### Assigned task
Give back exactly the lines of the data below, starting with the line that has "Augmentation de capital (871, 1768)" and going on through the line that has "Modification de l'objet social (876, 1759)".

### Supplied records
((

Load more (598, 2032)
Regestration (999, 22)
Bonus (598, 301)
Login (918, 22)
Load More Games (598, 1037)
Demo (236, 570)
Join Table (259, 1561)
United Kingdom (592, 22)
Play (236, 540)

))
((

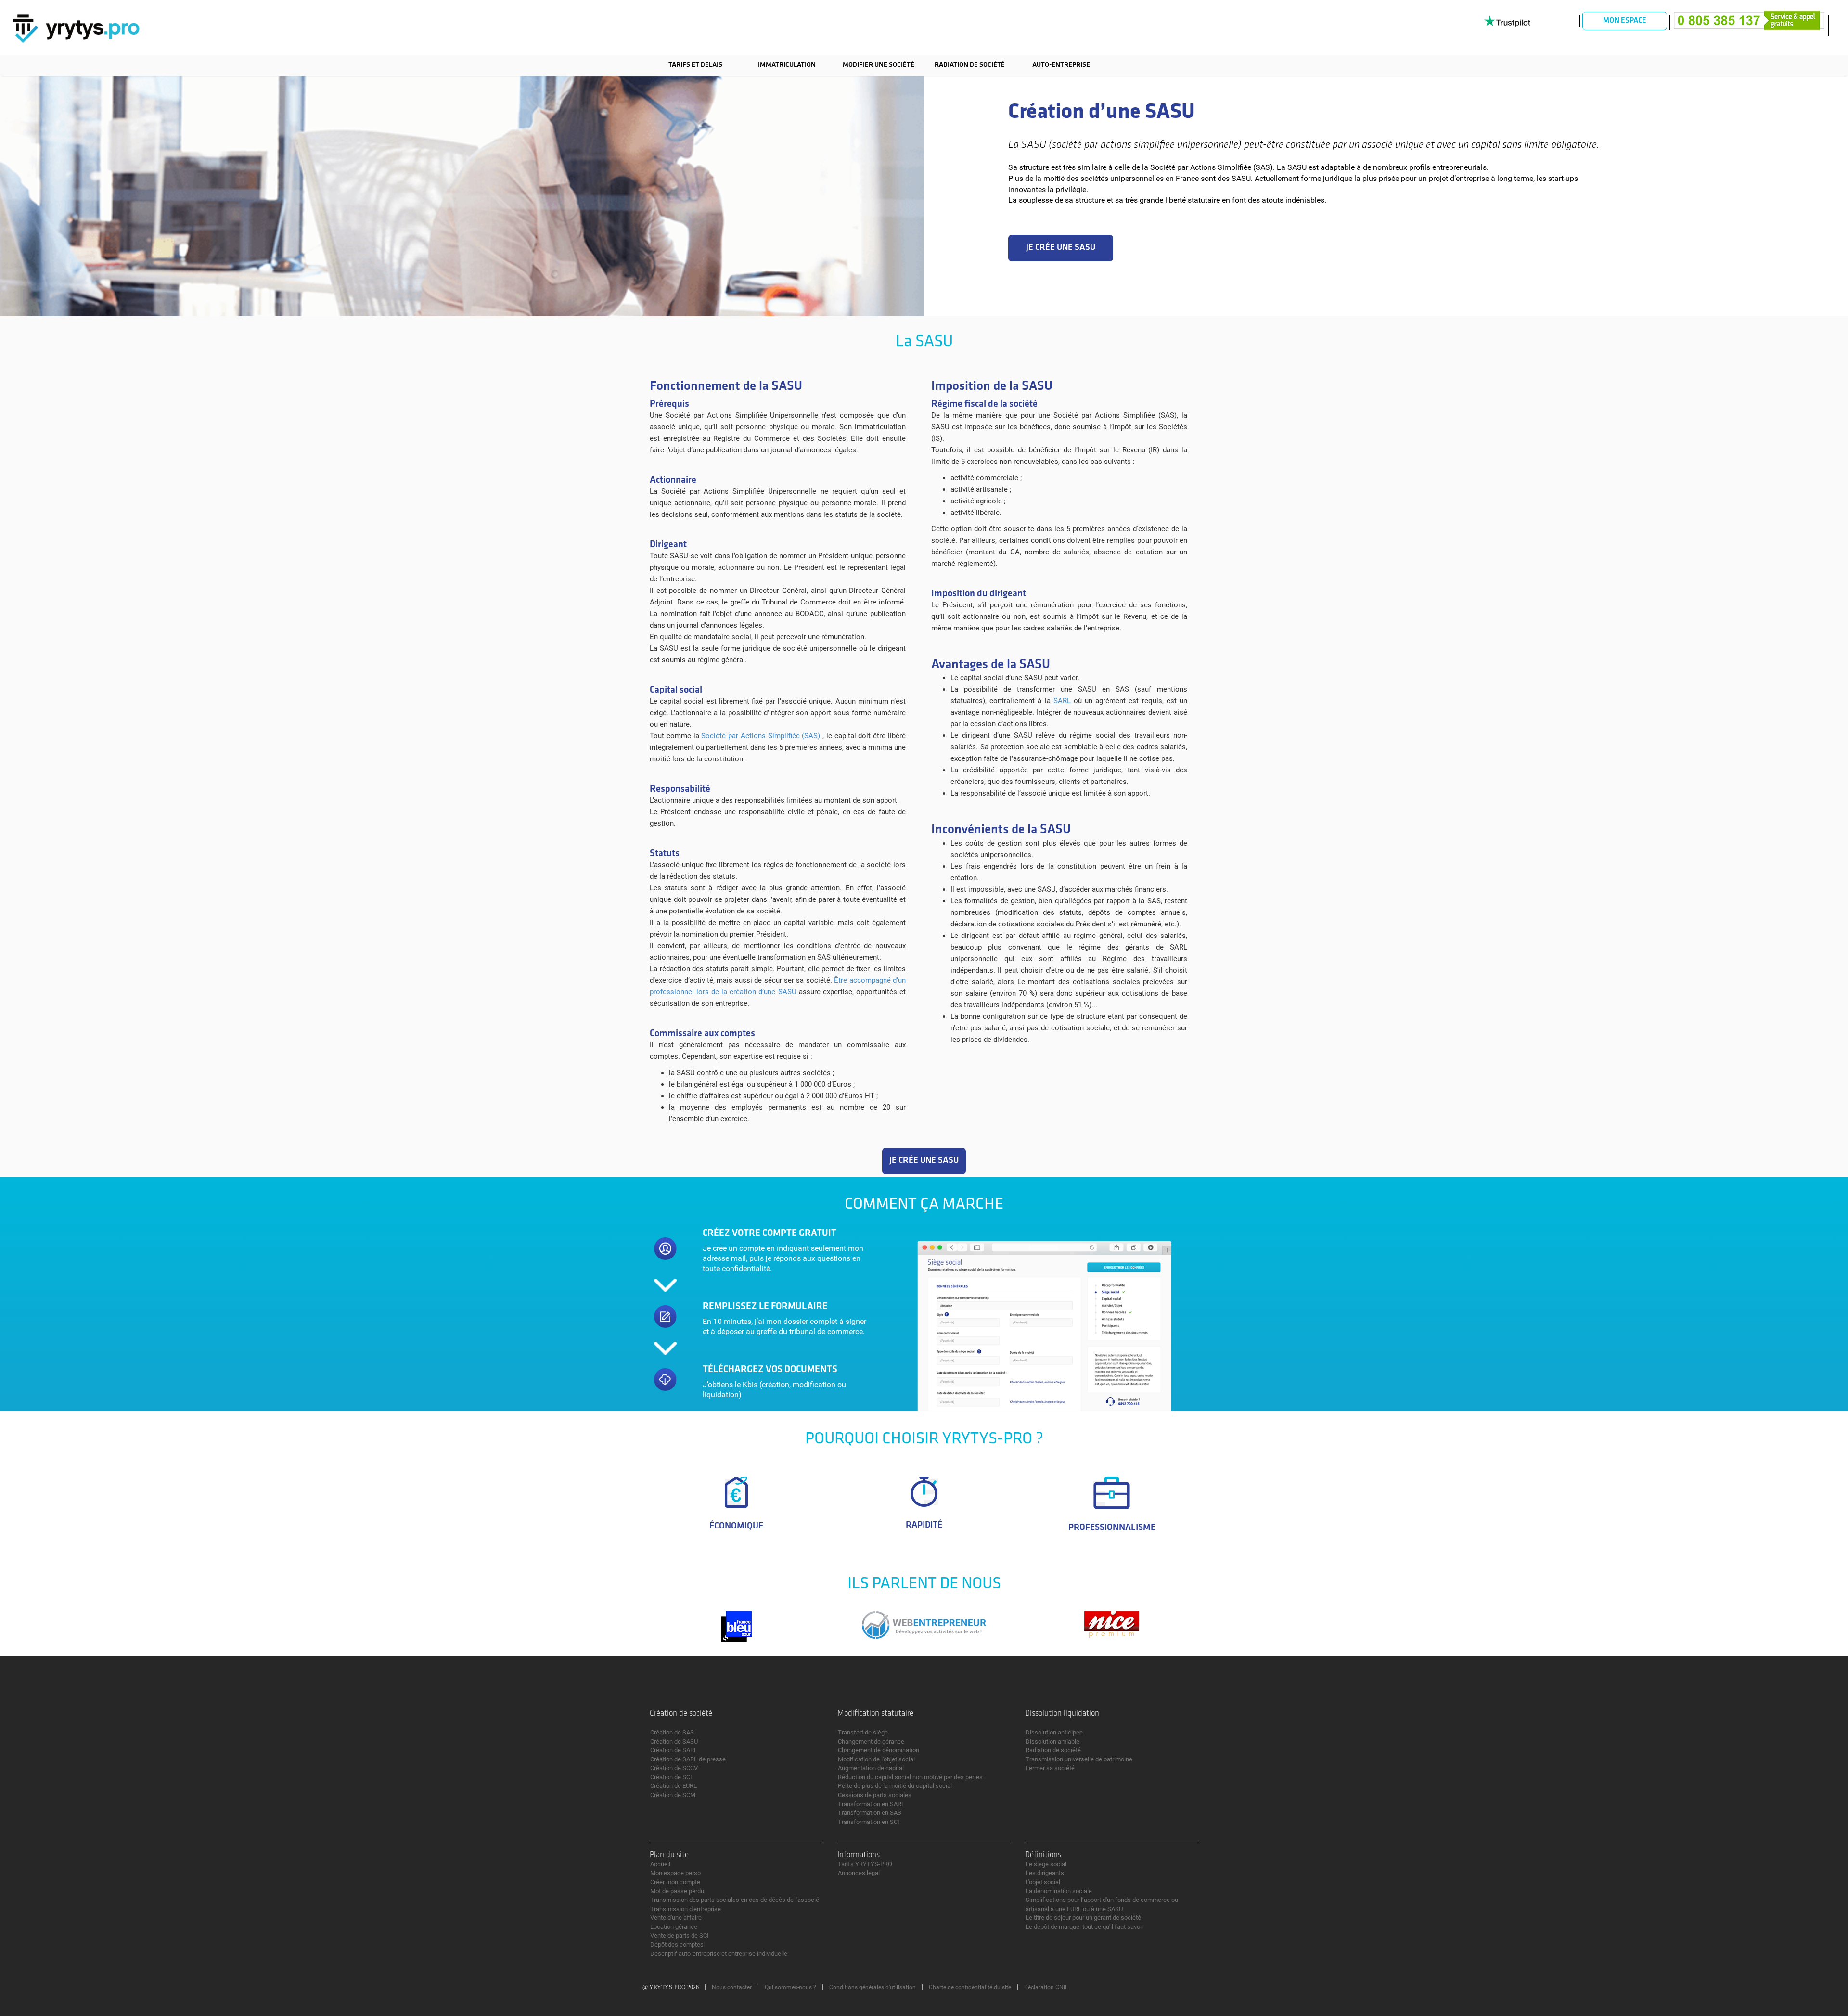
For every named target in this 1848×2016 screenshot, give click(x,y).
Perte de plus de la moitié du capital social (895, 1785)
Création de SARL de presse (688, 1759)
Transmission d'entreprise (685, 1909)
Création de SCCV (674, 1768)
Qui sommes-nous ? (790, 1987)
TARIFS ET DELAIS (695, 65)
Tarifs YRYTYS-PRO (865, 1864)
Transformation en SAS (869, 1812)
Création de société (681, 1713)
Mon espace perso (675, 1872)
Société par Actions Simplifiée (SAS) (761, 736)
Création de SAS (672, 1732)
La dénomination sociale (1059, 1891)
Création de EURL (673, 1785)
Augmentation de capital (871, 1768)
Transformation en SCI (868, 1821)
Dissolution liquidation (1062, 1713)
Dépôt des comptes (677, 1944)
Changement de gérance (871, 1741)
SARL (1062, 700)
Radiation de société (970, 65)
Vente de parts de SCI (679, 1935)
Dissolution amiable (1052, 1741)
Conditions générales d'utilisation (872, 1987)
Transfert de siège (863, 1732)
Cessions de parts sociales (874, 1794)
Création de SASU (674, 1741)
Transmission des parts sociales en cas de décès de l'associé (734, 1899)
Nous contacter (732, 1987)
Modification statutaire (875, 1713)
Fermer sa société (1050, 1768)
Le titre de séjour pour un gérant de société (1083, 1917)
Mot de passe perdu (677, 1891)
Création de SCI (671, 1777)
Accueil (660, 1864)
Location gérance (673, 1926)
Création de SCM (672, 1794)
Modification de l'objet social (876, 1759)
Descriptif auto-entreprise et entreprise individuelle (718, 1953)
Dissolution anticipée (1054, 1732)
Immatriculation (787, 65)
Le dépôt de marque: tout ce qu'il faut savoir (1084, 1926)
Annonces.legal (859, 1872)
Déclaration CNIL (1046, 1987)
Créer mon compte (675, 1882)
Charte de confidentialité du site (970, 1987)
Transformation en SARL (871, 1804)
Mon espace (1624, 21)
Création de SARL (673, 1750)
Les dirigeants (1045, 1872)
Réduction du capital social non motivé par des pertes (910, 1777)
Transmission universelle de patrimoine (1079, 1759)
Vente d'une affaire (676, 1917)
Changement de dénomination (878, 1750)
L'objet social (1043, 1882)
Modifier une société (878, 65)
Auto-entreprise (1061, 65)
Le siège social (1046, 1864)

))
((

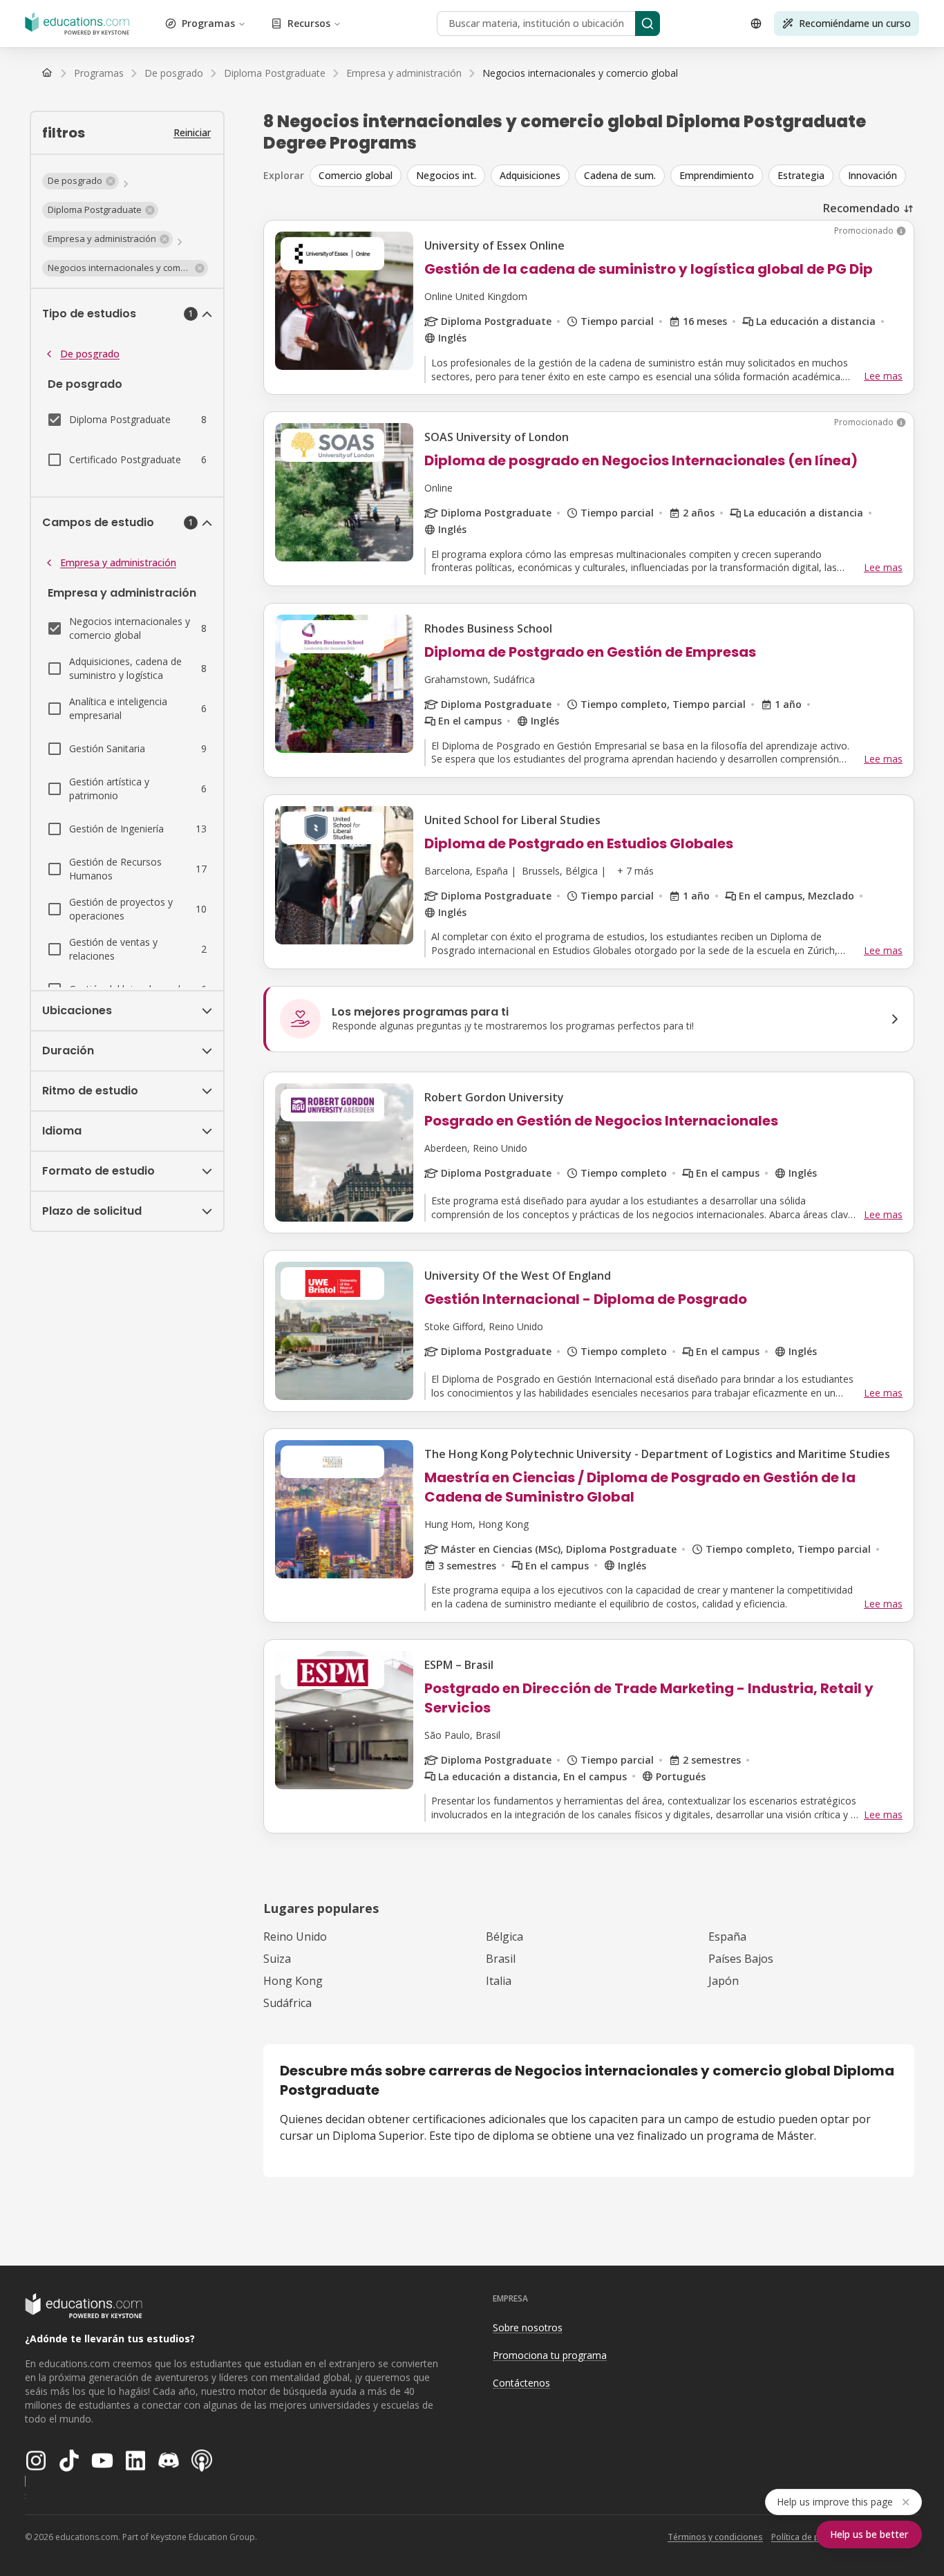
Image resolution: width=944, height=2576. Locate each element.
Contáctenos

))

### Final answer
Augmentation de capital (871, 1768)
Transformation en SCI (868, 1821)
Dissolution liquidation (1062, 1713)
Dépôt des comptes (677, 1944)
Changement de gérance (871, 1741)
SARL (1062, 700)
Radiation de société (970, 65)
Vente de parts de SCI (679, 1935)
Dissolution amiable (1052, 1741)
Conditions générales d'utilisation (872, 1987)
Transfert de siège (863, 1732)
Cessions de parts sociales (874, 1794)
Création de SASU (674, 1741)
Transmission des parts sociales en cas de décès de l'associé (734, 1899)
Nous contacter (732, 1987)
Modification statutaire (875, 1713)
Fermer sa société (1050, 1768)
Le titre de séjour pour un gérant de société (1083, 1917)
Mot de passe perdu (677, 1891)
Création de SCI (671, 1777)
Accueil (660, 1864)
Location gérance (673, 1926)
Création de SCM (672, 1794)
Modification de l'objet social (876, 1759)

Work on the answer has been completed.